New Options to Facilitate Enrollment and Renewal

CMS has offered states five strategies to facilitate processing applications for large numbers of people who become newly eligible for Medicaid on January 1 and the transition to new enrollment processes. All of the approaches are intended to promote enrollment and retention, while minimizing administrative burdens for states. They include early adoption of MAGI-based eligibility standards, extending renewal periods for existing enrollees, enrolling eligible Supplemental Nutrition Assistance Program participants in Medicaid based on available data, enrolling parents in Medicaid based on their children’s eligibility information, and providing 12-month continuous eligibility for parents and other adults.

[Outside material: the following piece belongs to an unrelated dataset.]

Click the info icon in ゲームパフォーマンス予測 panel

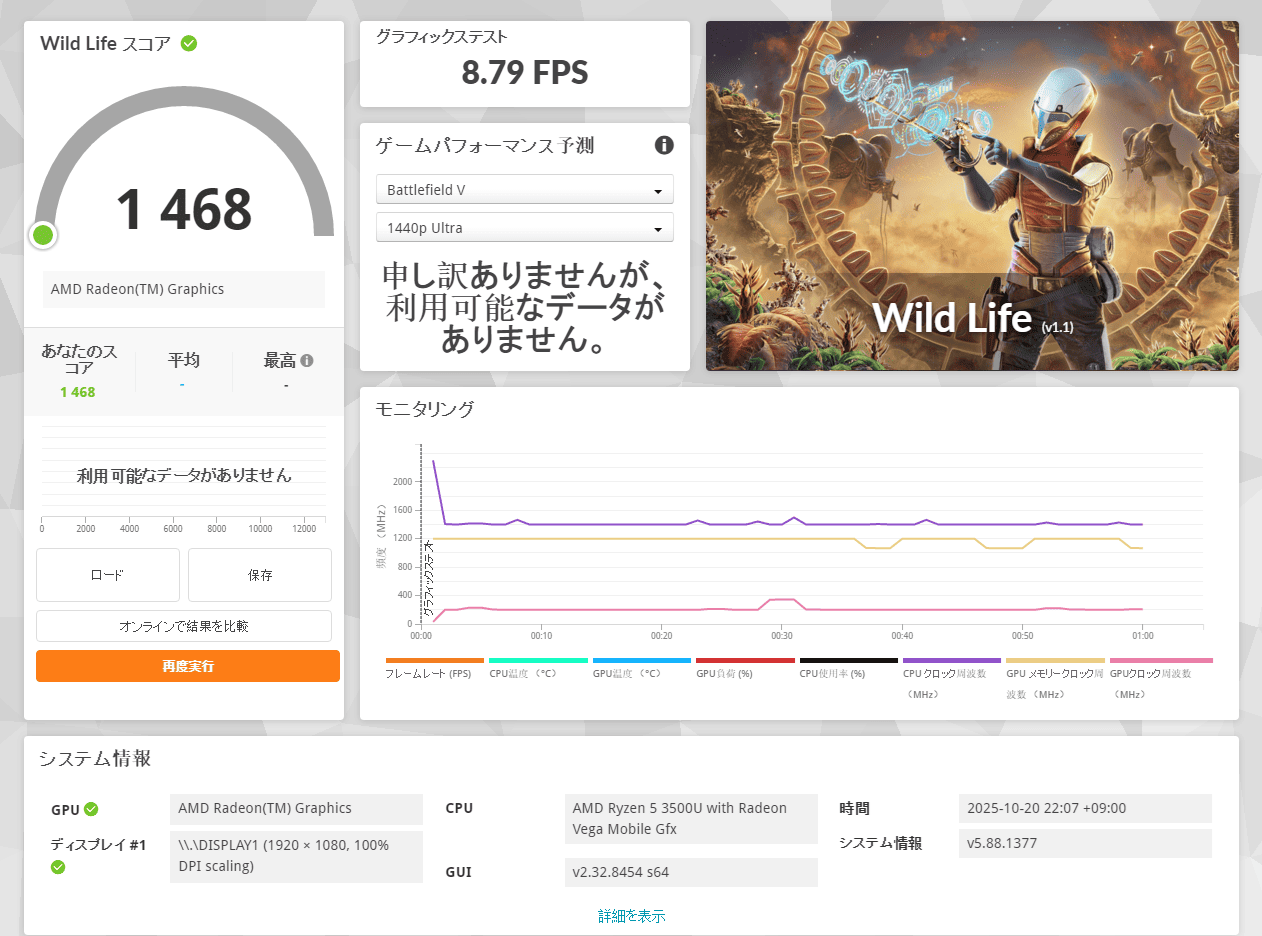(664, 145)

A state may adopt any of these facilitated enrollment approaches regardless of whether it plans to implement the Medicaid expansion. Nearly half (25) of states have taken up the option to extend renewals, 15 have adopted MAGI early, five (5) are enrolling individuals based on SNAP data, and three (3) are using eligibility data for children to enroll their parents (Figure ES- 4). Overall, 30 states have adopted at least one of the strategies, and 11 have adopted two or more of these approaches. Three (3) states (NJ, OR, and WV) have adopted four of the five.

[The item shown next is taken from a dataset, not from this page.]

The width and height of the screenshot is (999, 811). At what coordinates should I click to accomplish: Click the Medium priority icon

Figure ES - 4: Adoption of Selected Strategies to Streamline Enrollment of Eligible Individuals into Medicaid as of October 1, 2013

Figure ES – 4: Adoption of Selected Strategies to Streamline Enrollment of Eligible Individuals into Medicaid as of October 1, 2013


Looking ahead to 2014, coverage for parents and other adults will significantly improve in the 26 states implementing the Medicaid expansion and eligibility levels for children and pregnant women will remain strong across states. As such, as the ACA is fully implemented, Medicaid offers the potential to significantly reduce the number of uninsured. Outreach and enrollment efforts will be key for increasing coverage and it will be important for these efforts to be ongoing throughout the year since Medicaid enrollment is not limited to the Marketplace’s open enrollment period. In contrast to gains in states expanding Medicaid, large coverage gaps will remain in the states that do not expand, leaving millions of poor uninsured adults without access to a new coverage option.

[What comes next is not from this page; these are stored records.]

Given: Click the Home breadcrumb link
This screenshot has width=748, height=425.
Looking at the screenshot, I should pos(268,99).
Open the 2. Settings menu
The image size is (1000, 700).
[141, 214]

To date, states have made meaningful progress in implementing key provisions of the ACA to provide streamlined Medicaid eligibility and enrollment processes, but readiness varies considerably. Moreover, the technology problems that have hampered the launch of open enrollment through the new Marketplaces, particularly the federal Marketplace (, have led to delays in coordination across Medicaid, CHIP, and Marketplace coverage. However, even with these early implementation challenges, some states have been successfully enrolling people in Medicaid and several have gotten a significant jump-start through the facilitated enrollment strategies offered by CMS. In the coming months, work will continue to deploy new processes and systems to move toward the ACA’s vision of a simplified, consumer-friendly experience. As such, January 2014 will represent the first step toward a modernized, streamlined system to connect individuals to expanded coverage options as established through the ACA, but fully achieving that vision will require time, persistence, and a commitment to continual program improvement.